» **Extrait de page**:
====================
Plusieurs options thérapeutiques peuvent être envisagées pour soulager les spasmes musculaires :

  • Myorelaxants musculaires : des médicaments comme le thiocolchicoside (Miorel, Lumirelax) peuvent être prescrits pour détendre les muscles.
  • Injections de toxine botulique : elles peuvent être recommandées pour empêcher la contraction musculaire. L'efficacité de la toxine semble être due à l'obtention d'un affaiblissement du muscle suffisant pour réduire le spasme, mais pas pour entraîner une paralysie. Cet agent agit en bloquant la transmission au niveau de la jonction neuromusculaire.
  • Massages et pommades réchauffantes : masser la zone douloureuse avec des pommades réchauffantes à base de camphre peut apporter un soulagement.
  • Aromathérapie : l'huile essentielle de lavandin super possède des vertus myorelaxantes et antalgiques qui soulagent vite et bien les contractures musculaires bénignes. Il est conseillé de diluer 20 gouttes de cette huile essentielle dans 50 ml d'huile végétale (olive, tournesol, macadamia…) et d'appliquer cette préparation sur le membre douloureux.
====================
» **Questions**:
1 – D'après l'extrait sur les spasmes musculaires, pourquoi les injections de toxine botulique sont-elles efficaces ? Répondez en une à trois phrases.
2 – Recopiez, s'il vous plaît, le passage de l'extrait situé entre « Plusieurs options thérapeutiques » et « la jonction neuromusculaire. », bornes incluses.
Le matériel qui suit est indépendant de l'extrait.

» **Données**:
====================
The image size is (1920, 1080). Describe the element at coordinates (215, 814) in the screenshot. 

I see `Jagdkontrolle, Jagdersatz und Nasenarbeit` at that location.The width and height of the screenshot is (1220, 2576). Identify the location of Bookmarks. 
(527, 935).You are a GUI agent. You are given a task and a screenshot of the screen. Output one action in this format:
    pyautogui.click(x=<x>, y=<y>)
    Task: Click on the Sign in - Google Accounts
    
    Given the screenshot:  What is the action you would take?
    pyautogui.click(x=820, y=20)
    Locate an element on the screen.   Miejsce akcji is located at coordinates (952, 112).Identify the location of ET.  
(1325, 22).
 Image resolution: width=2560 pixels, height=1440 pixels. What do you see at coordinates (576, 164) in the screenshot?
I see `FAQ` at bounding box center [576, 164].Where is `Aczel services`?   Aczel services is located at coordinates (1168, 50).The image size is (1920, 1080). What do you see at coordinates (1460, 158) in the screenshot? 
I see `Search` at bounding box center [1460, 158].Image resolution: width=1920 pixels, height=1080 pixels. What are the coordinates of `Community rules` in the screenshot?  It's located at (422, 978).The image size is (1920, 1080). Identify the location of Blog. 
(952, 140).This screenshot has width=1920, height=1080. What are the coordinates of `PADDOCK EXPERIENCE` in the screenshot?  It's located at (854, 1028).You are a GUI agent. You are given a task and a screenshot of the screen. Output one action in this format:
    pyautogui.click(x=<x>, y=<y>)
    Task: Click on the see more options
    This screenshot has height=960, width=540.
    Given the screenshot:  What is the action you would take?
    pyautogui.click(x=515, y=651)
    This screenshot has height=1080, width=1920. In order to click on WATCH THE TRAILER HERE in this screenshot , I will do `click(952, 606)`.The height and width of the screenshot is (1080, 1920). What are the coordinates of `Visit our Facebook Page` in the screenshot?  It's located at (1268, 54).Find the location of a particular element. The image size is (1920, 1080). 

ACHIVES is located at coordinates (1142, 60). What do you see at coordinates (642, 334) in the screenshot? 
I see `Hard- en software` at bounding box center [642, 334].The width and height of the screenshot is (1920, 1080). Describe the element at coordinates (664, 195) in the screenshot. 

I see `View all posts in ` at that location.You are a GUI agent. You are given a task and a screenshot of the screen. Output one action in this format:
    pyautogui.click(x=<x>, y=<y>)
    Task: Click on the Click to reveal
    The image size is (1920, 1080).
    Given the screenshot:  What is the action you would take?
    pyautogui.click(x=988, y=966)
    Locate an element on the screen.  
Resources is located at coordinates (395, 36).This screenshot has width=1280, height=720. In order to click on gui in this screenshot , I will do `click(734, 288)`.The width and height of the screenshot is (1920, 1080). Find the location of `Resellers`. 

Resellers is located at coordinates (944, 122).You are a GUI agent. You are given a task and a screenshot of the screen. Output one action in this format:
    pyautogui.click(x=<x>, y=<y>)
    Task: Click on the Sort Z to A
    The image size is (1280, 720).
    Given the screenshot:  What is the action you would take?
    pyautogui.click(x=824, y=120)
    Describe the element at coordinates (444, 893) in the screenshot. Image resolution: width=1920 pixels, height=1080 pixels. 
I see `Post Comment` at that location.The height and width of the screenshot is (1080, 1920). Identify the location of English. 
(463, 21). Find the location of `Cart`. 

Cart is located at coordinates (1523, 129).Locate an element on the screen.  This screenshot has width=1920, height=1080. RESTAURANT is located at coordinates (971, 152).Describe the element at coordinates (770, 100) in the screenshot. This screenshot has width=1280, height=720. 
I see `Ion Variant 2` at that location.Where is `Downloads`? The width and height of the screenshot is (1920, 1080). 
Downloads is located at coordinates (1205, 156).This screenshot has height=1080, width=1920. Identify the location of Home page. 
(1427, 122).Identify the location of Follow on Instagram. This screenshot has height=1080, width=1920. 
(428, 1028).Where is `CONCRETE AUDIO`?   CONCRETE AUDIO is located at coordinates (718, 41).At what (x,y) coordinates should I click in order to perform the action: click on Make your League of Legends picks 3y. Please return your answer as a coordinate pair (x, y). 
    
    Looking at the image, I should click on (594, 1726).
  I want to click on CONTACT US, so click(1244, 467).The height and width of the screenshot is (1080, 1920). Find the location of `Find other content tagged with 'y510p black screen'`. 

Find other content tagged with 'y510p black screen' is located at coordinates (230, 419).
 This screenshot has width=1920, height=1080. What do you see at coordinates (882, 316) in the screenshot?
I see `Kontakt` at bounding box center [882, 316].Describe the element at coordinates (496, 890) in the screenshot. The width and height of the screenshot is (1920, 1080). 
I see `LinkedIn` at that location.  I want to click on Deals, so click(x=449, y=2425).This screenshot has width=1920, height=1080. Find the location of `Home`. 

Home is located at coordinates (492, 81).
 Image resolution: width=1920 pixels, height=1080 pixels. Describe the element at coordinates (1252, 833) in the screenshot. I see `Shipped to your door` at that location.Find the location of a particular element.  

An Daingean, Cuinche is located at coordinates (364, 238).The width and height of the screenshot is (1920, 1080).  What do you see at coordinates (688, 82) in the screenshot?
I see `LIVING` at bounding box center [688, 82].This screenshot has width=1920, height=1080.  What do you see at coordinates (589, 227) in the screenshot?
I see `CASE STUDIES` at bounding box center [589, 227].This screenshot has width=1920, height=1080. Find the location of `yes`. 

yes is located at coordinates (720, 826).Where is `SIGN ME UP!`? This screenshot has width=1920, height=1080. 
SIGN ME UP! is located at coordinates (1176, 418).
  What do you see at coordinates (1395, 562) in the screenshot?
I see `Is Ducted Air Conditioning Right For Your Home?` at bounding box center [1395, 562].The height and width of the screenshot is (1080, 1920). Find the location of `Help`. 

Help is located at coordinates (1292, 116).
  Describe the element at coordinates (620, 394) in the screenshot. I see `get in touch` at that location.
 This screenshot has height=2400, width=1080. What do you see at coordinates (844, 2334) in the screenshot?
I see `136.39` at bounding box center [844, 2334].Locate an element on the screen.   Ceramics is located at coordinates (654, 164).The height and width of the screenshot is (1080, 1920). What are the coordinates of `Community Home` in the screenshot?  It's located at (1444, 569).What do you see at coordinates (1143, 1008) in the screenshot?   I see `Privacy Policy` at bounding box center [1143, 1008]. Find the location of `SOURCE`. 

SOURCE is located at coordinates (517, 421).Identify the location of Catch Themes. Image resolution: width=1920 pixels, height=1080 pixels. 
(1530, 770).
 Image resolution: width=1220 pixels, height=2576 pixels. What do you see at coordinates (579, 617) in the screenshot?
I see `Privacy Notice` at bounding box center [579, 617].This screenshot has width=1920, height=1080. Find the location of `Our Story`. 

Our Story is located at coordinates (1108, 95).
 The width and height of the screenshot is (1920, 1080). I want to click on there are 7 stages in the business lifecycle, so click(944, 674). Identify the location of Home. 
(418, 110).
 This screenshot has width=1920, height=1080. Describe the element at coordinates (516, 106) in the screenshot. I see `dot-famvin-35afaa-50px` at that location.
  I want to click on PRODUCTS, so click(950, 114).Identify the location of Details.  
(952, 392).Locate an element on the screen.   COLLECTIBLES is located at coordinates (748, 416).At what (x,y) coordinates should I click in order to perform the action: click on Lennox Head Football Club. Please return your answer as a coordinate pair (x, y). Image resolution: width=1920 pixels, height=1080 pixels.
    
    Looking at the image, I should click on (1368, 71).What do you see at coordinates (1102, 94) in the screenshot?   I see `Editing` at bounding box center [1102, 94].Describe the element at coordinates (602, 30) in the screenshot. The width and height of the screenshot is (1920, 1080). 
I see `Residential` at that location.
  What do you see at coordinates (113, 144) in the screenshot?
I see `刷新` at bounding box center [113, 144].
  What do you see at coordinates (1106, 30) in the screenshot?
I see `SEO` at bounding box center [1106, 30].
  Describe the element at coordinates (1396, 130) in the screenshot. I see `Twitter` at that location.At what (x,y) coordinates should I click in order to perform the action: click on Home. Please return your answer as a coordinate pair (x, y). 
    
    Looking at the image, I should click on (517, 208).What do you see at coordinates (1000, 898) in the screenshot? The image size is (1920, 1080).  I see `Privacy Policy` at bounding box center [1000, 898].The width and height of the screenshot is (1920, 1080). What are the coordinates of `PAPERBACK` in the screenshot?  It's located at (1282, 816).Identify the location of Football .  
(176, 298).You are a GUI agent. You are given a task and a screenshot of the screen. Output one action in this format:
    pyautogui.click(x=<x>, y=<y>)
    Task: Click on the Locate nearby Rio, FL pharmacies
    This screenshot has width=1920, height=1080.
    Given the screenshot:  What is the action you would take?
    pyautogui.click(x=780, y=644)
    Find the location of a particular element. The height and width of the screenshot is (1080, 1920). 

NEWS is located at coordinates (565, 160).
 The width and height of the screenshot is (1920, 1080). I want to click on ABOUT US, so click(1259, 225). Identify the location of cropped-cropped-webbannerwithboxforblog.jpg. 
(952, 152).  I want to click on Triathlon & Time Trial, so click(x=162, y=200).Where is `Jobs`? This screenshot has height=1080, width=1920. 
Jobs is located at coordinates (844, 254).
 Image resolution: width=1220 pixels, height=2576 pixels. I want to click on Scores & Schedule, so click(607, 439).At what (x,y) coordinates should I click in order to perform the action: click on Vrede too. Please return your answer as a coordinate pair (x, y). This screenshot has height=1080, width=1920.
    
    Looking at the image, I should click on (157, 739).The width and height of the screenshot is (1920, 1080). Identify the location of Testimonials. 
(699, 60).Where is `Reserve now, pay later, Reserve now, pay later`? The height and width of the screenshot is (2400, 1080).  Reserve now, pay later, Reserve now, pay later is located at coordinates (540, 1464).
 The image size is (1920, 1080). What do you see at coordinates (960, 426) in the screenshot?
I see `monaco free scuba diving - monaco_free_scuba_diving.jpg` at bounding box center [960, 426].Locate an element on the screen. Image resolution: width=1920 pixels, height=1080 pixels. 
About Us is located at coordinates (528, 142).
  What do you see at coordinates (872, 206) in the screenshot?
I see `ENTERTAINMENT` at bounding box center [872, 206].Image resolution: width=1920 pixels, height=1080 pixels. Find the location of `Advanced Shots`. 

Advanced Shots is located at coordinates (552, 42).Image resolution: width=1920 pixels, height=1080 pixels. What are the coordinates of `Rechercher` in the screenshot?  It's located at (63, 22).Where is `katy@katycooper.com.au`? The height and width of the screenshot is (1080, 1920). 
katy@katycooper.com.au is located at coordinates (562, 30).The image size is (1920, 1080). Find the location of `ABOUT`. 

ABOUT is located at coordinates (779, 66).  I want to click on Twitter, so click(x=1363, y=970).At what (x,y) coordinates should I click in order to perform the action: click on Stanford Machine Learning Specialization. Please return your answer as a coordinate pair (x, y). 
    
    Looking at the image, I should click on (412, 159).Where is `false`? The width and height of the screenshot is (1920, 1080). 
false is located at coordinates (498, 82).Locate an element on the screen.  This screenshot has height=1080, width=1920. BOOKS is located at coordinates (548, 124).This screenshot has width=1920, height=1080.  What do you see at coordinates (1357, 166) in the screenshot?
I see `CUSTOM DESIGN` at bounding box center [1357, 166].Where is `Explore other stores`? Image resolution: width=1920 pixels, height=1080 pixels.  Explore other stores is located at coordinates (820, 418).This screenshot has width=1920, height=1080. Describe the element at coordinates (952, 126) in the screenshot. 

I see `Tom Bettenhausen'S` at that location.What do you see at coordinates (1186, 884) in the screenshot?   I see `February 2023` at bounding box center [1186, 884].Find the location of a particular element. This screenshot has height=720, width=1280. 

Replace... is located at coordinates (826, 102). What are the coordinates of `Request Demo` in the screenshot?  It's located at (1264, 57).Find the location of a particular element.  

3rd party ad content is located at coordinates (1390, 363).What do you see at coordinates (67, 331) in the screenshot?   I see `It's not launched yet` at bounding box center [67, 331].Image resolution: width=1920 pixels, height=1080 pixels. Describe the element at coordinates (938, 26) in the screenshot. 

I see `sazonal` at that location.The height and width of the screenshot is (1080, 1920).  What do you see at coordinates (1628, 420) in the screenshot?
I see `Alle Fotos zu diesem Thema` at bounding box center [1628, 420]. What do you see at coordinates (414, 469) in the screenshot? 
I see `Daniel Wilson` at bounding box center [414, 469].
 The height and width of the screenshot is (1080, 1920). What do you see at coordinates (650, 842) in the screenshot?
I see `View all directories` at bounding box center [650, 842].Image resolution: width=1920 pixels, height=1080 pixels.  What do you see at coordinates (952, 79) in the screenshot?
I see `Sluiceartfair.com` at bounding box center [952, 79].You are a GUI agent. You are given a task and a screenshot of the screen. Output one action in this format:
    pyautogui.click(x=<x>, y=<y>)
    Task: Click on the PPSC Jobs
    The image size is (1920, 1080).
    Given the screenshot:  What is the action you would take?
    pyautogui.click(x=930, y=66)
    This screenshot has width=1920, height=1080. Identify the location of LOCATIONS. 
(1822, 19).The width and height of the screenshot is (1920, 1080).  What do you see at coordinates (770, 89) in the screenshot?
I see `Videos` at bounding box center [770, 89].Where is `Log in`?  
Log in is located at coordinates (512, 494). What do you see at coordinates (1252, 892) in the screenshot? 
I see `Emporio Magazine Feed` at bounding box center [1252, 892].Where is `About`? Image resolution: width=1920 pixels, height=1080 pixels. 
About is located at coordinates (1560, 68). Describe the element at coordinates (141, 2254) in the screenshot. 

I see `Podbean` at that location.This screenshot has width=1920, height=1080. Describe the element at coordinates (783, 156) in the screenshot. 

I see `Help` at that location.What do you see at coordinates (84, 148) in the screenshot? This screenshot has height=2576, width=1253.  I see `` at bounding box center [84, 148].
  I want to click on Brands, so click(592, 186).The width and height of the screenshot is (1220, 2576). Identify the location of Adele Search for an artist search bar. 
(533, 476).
====================
» **Réponses**:
1 – La toxine botulique affaiblit le muscle assez pour réduire le spasme, mais pas au point d'entraîner une paralysie. Elle agit en bloquant la transmission au niveau de la jonction neuromusculaire.

2 –
Plusieurs options thérapeutiques peuvent être envisagées pour soulager les spasmes musculaires :

  • Myorelaxants musculaires : des médicaments comme le thiocolchicoside (Miorel, Lumirelax) peuvent être prescrits pour détendre les muscles.
  • Injections de toxine botulique : elles peuvent être recommandées pour empêcher la contraction musculaire. L'efficacité de la toxine semble être due à l'obtention d'un affaiblissement du muscle suffisant pour réduire le spasme, mais pas pour entraîner une paralysie. Cet agent agit en bloquant la transmission au niveau de la jonction neuromusculaire.